[Saved data entries]
•••

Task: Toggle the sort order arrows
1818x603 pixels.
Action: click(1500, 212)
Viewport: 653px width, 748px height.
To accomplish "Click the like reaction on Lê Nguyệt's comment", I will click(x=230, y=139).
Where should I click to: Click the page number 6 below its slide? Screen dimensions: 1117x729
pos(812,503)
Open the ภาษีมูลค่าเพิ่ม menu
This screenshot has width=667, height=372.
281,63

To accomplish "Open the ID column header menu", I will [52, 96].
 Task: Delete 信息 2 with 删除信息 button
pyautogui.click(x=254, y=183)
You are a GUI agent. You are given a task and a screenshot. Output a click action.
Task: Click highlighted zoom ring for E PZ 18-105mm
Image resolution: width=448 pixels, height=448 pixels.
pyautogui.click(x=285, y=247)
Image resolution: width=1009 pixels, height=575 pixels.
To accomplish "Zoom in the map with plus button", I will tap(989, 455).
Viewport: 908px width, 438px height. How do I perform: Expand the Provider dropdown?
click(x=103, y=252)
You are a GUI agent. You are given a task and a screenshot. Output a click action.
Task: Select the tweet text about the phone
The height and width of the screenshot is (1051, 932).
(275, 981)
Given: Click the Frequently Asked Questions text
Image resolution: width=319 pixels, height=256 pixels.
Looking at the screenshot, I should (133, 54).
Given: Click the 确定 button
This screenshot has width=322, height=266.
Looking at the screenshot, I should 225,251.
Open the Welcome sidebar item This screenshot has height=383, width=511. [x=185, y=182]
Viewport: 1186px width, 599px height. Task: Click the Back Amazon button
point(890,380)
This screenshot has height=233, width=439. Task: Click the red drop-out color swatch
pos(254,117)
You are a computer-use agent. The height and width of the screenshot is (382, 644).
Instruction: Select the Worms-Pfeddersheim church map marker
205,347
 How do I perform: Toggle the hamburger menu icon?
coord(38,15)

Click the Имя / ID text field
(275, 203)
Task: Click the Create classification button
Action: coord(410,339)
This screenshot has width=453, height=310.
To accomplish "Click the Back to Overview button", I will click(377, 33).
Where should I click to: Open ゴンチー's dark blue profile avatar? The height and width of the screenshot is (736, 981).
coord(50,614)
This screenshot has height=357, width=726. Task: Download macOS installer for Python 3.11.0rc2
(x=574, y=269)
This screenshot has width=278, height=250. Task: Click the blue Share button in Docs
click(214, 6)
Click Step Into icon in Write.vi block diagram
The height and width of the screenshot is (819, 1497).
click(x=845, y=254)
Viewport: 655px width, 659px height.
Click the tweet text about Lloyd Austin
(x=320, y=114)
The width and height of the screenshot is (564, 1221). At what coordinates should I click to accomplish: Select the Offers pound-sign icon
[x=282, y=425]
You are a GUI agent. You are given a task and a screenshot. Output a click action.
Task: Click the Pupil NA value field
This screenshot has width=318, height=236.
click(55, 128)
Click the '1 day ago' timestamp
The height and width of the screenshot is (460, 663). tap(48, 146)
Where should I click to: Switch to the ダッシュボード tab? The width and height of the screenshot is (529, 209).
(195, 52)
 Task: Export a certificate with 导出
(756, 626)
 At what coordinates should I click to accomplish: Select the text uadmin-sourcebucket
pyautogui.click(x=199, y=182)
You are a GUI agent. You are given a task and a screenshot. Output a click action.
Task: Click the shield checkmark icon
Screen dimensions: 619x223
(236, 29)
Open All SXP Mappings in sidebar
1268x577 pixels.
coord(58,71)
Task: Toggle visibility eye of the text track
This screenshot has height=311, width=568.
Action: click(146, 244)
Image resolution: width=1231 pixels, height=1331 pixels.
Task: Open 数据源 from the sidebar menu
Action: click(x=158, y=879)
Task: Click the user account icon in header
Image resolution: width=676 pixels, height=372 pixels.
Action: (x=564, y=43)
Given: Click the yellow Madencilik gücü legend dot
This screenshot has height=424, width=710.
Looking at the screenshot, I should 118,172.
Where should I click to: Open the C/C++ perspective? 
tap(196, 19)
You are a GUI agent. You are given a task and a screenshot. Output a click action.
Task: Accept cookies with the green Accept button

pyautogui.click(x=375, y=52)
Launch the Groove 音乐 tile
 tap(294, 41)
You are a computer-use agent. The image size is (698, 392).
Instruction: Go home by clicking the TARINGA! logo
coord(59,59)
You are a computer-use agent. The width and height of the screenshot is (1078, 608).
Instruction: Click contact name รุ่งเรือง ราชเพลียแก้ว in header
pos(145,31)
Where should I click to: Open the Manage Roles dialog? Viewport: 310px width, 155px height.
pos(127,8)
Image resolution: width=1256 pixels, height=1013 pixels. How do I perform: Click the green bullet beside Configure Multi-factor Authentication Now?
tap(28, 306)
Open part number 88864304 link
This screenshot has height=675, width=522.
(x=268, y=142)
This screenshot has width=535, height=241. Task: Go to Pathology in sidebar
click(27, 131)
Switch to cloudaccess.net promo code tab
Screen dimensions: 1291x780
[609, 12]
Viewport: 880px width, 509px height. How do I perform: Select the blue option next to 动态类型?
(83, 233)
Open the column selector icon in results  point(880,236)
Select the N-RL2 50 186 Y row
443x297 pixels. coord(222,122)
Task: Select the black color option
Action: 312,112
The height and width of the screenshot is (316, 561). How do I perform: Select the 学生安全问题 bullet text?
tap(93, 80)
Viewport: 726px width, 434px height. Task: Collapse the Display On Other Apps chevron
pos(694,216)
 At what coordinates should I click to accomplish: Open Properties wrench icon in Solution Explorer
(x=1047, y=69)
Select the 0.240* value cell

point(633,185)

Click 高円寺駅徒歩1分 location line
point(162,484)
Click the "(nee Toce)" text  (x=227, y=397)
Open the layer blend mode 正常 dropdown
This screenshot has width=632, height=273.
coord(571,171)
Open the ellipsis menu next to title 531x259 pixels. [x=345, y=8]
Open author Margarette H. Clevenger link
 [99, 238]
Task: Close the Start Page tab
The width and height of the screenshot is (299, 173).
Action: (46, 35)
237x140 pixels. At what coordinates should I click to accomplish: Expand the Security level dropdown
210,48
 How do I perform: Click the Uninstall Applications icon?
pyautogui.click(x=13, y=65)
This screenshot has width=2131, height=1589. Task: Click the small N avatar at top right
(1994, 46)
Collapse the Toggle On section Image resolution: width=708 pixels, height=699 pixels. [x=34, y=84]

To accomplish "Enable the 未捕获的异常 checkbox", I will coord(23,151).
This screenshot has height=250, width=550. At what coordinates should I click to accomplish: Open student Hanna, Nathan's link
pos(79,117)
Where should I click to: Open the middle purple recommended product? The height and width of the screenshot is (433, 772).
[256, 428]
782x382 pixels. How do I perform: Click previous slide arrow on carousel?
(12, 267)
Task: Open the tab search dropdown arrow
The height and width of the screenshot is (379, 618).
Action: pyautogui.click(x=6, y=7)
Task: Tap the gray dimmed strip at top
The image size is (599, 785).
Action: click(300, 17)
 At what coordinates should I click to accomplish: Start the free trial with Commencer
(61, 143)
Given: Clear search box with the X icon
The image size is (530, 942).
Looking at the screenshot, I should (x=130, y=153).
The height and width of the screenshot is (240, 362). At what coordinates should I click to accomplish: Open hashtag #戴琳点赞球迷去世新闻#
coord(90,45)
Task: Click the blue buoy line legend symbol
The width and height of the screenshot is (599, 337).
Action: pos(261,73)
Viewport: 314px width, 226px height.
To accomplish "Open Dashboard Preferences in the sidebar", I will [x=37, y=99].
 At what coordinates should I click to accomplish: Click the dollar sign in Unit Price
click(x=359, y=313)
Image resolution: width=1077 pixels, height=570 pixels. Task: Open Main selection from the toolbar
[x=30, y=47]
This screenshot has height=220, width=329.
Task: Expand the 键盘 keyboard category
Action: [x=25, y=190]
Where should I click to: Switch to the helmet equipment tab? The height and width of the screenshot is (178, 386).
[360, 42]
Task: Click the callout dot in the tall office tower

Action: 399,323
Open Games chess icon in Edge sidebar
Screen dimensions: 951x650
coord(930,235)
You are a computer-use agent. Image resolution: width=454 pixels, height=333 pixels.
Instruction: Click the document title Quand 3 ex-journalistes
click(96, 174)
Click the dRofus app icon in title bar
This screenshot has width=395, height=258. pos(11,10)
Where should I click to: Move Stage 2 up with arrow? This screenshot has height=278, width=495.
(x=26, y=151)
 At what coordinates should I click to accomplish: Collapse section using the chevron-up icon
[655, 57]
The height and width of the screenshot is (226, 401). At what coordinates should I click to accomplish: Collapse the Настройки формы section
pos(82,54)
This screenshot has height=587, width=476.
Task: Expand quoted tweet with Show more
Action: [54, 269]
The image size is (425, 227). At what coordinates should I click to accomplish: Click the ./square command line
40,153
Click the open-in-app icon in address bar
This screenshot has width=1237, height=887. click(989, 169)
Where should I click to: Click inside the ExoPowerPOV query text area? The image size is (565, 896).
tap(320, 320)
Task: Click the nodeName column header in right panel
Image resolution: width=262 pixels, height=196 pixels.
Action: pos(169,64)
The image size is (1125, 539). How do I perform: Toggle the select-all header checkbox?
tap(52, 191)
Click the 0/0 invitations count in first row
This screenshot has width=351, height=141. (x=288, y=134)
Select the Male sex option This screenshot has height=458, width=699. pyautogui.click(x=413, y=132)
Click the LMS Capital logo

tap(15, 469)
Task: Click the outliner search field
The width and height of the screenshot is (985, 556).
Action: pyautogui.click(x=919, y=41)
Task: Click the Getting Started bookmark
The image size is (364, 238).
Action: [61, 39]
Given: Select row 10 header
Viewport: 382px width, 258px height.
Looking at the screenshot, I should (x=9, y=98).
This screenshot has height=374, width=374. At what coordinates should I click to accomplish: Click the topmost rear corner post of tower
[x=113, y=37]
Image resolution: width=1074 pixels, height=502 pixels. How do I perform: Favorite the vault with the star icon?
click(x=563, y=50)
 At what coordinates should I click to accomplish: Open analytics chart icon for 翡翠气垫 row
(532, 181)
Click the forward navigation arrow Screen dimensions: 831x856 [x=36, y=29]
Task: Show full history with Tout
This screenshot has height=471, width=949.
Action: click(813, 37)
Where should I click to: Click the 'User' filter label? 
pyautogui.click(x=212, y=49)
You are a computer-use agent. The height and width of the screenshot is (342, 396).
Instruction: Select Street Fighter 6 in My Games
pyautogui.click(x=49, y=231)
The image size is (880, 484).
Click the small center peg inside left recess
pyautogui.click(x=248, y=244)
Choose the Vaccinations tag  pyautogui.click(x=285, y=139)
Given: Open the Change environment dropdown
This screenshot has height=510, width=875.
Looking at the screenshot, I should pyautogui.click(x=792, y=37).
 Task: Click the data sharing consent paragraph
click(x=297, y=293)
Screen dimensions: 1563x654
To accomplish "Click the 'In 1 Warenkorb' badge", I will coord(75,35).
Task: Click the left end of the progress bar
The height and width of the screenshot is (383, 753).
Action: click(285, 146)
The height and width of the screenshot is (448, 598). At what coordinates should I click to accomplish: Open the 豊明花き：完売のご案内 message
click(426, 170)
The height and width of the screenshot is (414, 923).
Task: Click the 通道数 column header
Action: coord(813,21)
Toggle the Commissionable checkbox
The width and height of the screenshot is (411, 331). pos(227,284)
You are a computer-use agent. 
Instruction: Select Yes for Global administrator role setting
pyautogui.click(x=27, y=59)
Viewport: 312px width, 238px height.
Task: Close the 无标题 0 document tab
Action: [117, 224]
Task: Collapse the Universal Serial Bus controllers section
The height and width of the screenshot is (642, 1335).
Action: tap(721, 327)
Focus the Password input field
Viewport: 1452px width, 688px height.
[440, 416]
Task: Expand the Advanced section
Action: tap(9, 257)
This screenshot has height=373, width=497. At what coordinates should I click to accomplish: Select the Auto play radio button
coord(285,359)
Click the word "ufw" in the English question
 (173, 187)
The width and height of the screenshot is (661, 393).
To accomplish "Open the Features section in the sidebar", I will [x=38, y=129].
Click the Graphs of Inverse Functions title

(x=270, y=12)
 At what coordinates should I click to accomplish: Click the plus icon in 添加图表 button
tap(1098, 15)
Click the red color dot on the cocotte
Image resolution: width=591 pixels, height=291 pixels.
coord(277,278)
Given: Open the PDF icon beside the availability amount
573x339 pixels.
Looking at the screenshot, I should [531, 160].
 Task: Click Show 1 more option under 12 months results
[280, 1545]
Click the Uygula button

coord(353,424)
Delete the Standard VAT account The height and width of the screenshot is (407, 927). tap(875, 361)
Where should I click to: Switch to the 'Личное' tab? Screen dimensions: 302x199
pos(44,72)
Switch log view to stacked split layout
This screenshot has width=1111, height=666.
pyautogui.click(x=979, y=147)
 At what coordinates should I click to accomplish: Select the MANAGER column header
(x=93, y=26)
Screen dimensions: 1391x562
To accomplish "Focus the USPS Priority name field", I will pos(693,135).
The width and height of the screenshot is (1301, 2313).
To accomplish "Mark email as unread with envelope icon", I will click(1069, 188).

•••

_REQUIRED WORK_
Looking at the data above, say how many lines contain the word "search", with no added words.

_TASK ANSWER_
3